If the long-standing attacks on our right to vote, to have affordable and high-quality health care, and to pursue our dreams have shown us anything, it is that Black people who are able to vote must exercise that right on behalf of the entire community. The 2018 elections will have a long-term effect, since the individuals elected will be deciding policies that affect our country and neighborhoods. So we must participate in the electoral process.
The disproportionate representation of Black Americans in HIV statistics is a specific concern that should encourage civic engagement. According to the Centers for Disease Control and Prevention, Black people account for 12 percent of the U.S. population but 41 percent of people living with HIV (PLWH), more than one-third of PLWH and over half of new HIV transmissions. Yet Black Americans are no more sexually active than people of other races; nor are we more likely to engage in behaviors that might lead to contracting HIV at higher rates.
Factors that contribute to these alarming HIV rates include poverty, stigma, racial discrimination, a lack of access to health care and higher rates of incarceration. It is not enough to simply encourage HIV testing. We must address the barriers to care that substantially impact HIV transmission rates.

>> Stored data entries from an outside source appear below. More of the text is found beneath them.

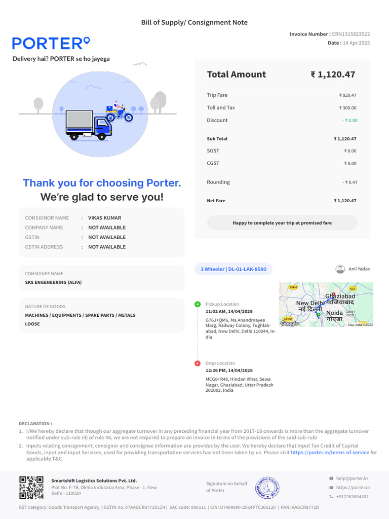Click the red drop location marker
The height and width of the screenshot is (519, 389).
(198, 363)
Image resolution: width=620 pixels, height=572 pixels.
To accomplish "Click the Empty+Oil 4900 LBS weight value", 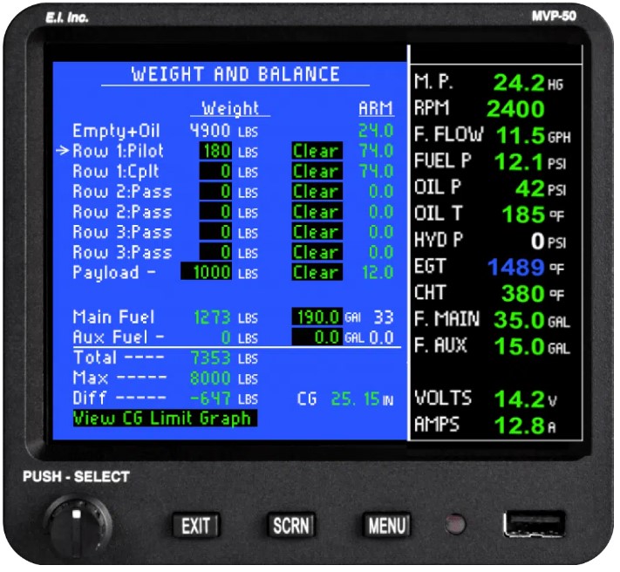I will click(x=210, y=132).
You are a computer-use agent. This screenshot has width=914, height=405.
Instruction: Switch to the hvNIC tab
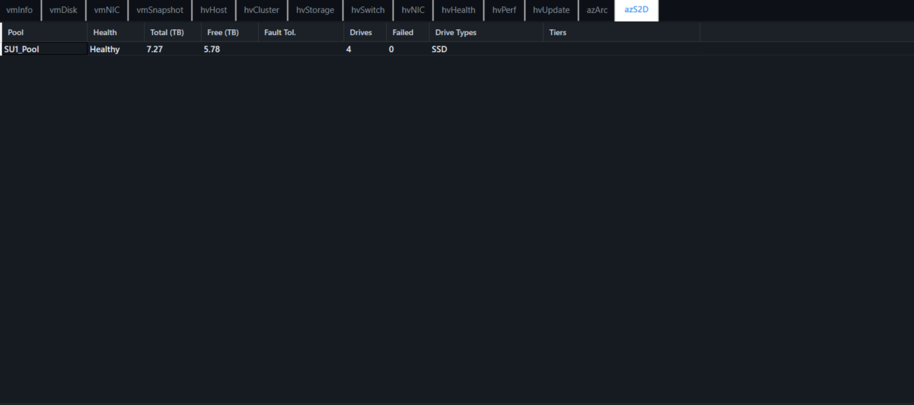tap(413, 10)
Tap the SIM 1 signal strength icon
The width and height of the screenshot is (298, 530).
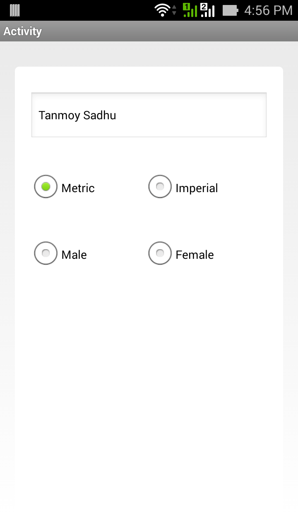click(x=190, y=10)
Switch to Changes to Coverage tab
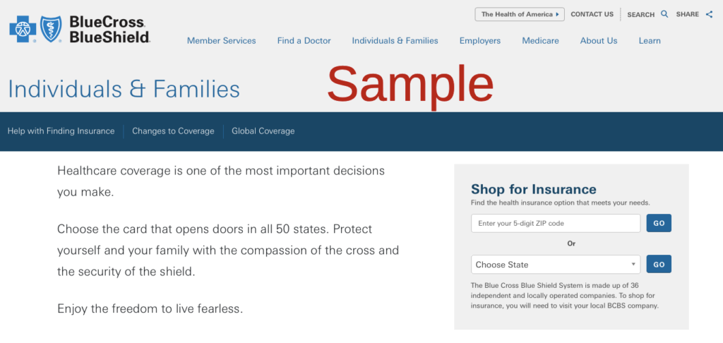The width and height of the screenshot is (723, 343). [x=174, y=131]
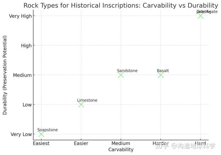Click the Medium tick label on x-axis

click(x=121, y=143)

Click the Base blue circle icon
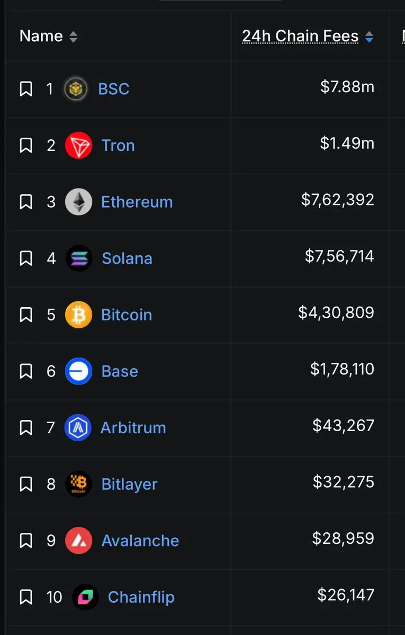[x=78, y=371]
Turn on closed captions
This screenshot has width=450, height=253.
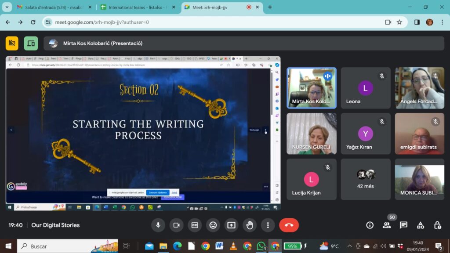coord(195,225)
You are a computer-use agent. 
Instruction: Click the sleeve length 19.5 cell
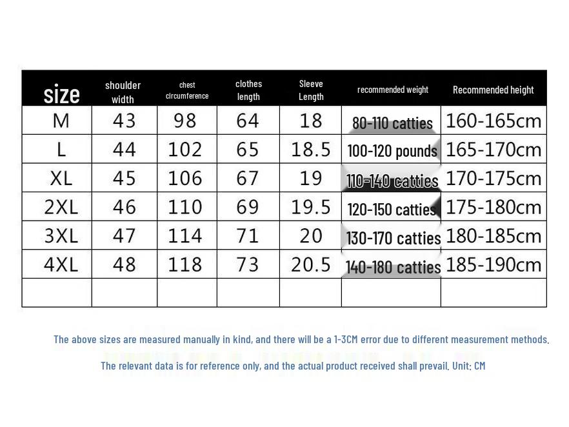pyautogui.click(x=311, y=207)
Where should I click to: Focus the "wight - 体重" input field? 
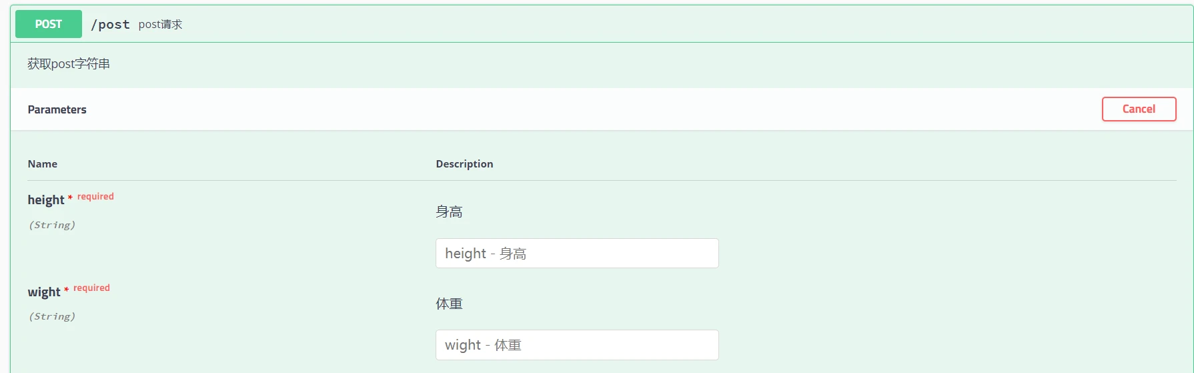577,345
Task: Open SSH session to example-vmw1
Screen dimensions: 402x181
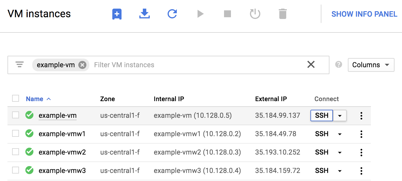Action: click(322, 134)
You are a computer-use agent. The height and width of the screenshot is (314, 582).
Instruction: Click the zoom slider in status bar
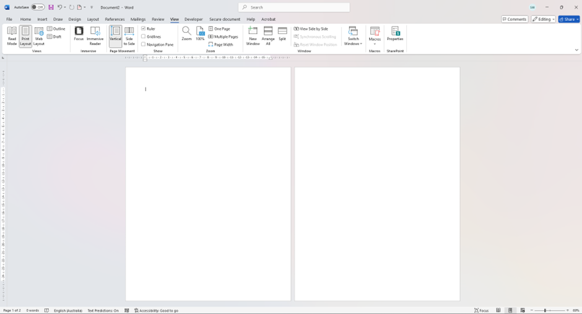click(x=549, y=310)

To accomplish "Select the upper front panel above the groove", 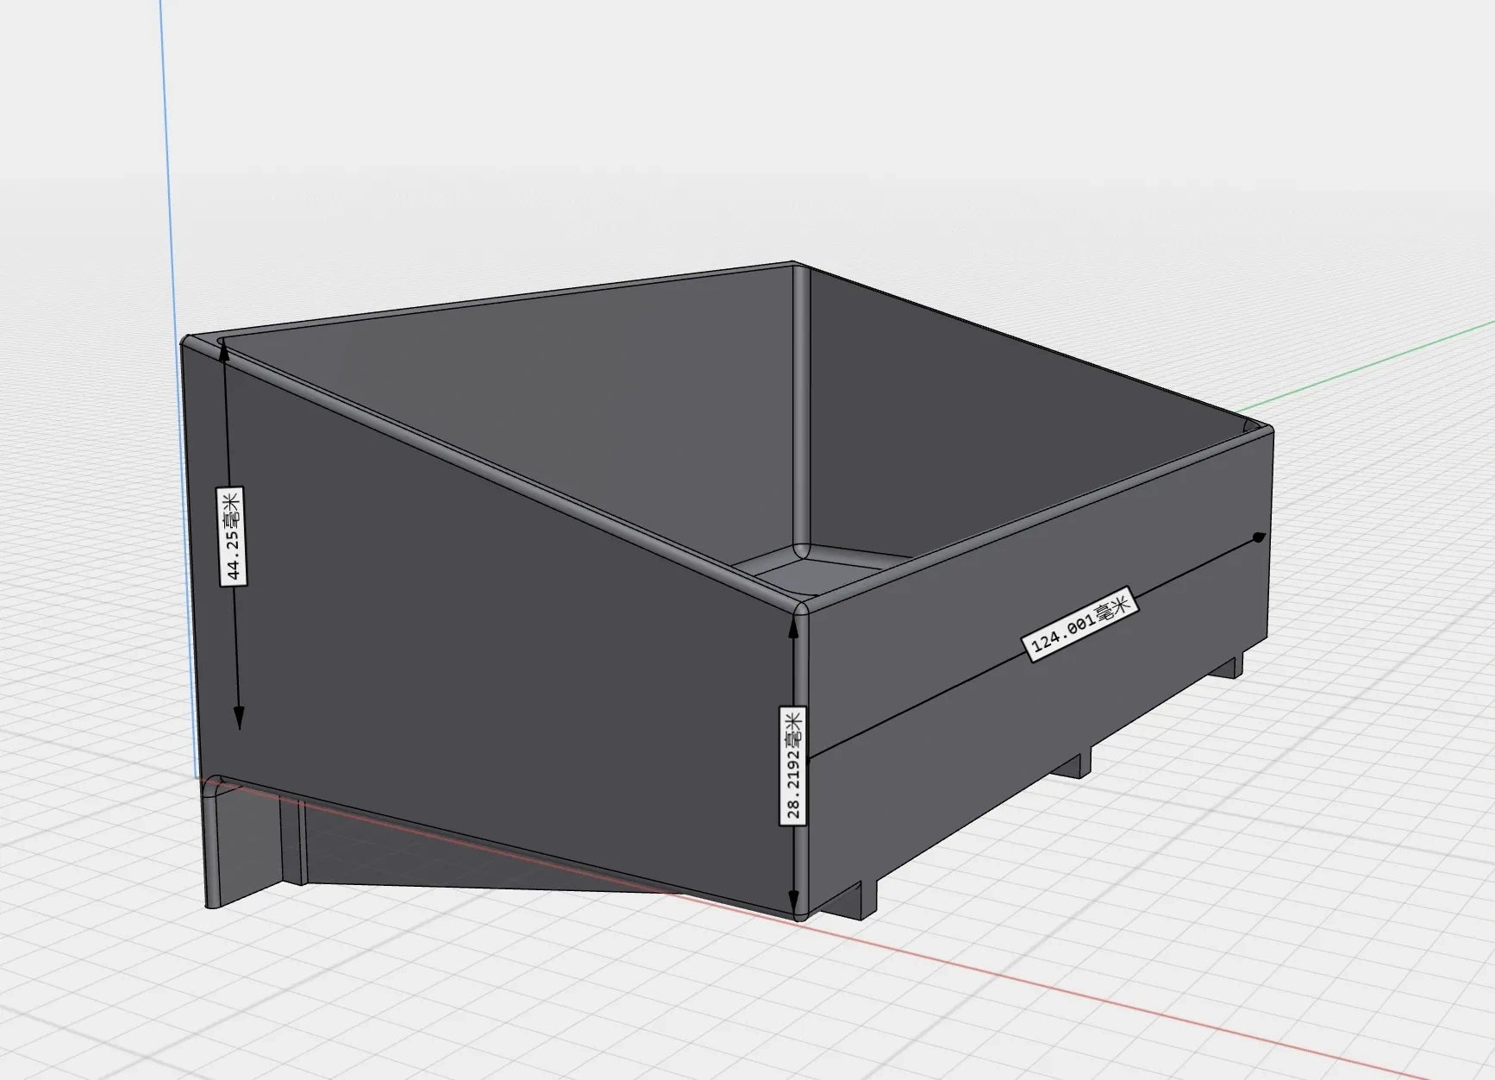I will pyautogui.click(x=1035, y=595).
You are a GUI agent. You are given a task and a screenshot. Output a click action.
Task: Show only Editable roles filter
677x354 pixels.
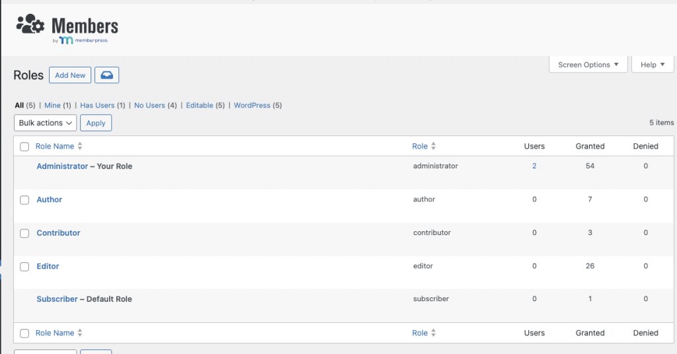pyautogui.click(x=200, y=105)
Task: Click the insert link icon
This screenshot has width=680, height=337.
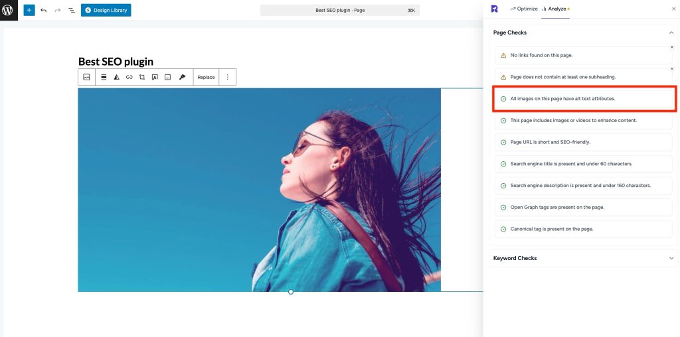Action: pyautogui.click(x=129, y=77)
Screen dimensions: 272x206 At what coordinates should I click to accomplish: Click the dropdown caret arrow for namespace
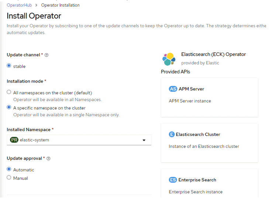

At all levels, our elected officials must ensure that anyone vulnerable to HIV has access to preventive measures, that Black neighborhoods have access to health care and competent local health-care facilities, and that social barriers like systemic racism and poverty are addressed in a way that provides equity to our community.
Here in metropolitan Charlotte, N.C., following growing community pressure, Mecklenburg County’s Health Department recently announced that it will launch a pilot program to give 320 at-risk people pre-exposure prophylaxis (PrEP), a once-a-day pill that one can take to avoid contracting HIV. Mecklenburg County’s rate of 30.4 new HIV transmissions per 100,000 people is more than twice the national average. There are at least 6,630 PLWH in Mecklenburg County, a more than 30 percent spike since 2012.
There were earlier conversations surrounding the idea of the county providing PrEP to those most at risk, but the program was not implemented until the community demanded action. This year we must demand that our elected officials take the necessary steps to end the HIV epidemic disproportionately affecting Black neighborhoods here.
It is up to us to fight for our community’s survival. We must be diligent and question political candidates on their commitment to end the HIV epidemic, expand Medicaid under the Affordable Care Act, provide more affordable housing and address other issues that disproportionately affect our community. We must also hold our current elected officials accountable to their promise to act on behalf of the voters who gave them their position.
We in the Black community must own our position as a sought-after voting bloc that must be listened to and respected. In the past, Black voters have made the difference in elections. We saw this in 2008 with the election of President Barack Obama. Most recently, a record number of Black voters turned out in Alabama to help elect Democrat Doug Jones to the U.S. Senate, making him the first Democrat to represent Alabama in the Senate in over a decade.
We have so much at stake this year. We must not sit out this election season. When we show up to the polls to fight for the survival of our community, we win. We have fought too hard for the right to vote, and now we must put those votes to work!
Christina Adeleke is communications and development coordinator at the North Carolina AIDS Action Network and an attorney.